--- START ---

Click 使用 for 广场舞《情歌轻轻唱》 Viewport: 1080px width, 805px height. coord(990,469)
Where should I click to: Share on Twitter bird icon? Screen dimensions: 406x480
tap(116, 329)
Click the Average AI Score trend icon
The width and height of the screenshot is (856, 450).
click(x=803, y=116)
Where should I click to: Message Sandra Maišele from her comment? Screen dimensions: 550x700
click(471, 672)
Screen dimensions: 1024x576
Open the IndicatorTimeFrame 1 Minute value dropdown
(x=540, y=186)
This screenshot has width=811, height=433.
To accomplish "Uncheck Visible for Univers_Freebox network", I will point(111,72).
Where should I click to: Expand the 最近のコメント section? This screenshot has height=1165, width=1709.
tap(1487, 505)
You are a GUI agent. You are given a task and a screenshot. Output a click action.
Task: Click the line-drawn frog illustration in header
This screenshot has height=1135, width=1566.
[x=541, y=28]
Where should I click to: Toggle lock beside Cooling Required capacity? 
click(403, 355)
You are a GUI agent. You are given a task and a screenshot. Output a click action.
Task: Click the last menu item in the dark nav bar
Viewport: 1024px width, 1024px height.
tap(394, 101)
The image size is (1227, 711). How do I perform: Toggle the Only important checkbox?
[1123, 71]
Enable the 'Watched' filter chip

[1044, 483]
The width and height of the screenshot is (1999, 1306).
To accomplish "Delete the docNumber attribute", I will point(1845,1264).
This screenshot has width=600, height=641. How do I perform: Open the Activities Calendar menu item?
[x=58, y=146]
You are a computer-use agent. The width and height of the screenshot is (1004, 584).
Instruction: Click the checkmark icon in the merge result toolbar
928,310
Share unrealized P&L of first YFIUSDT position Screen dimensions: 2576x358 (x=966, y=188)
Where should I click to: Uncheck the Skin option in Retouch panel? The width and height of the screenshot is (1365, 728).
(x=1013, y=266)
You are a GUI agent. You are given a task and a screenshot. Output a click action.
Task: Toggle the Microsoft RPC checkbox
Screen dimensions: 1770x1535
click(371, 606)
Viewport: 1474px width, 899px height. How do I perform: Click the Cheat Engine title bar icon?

--- END ---

Problem to solve = Every line above from the line with "Viewport: 1024px width, 1024px height." to the line with "Task: Toggle the Microsoft RPC checkbox", both included, must be reproduced exactly, and no other line may appear.

Result =
Viewport: 1024px width, 1024px height.
tap(394, 101)
The image size is (1227, 711). How do I perform: Toggle the Only important checkbox?
[1123, 71]
Enable the 'Watched' filter chip

[1044, 483]
The width and height of the screenshot is (1999, 1306).
To accomplish "Delete the docNumber attribute", I will point(1845,1264).
This screenshot has width=600, height=641. How do I perform: Open the Activities Calendar menu item?
[x=58, y=146]
You are a computer-use agent. The width and height of the screenshot is (1004, 584).
Instruction: Click the checkmark icon in the merge result toolbar
928,310
Share unrealized P&L of first YFIUSDT position Screen dimensions: 2576x358 (x=966, y=188)
Where should I click to: Uncheck the Skin option in Retouch panel? The width and height of the screenshot is (1365, 728).
(x=1013, y=266)
You are a GUI agent. You are given a task and a screenshot. Output a click action.
Task: Toggle the Microsoft RPC checkbox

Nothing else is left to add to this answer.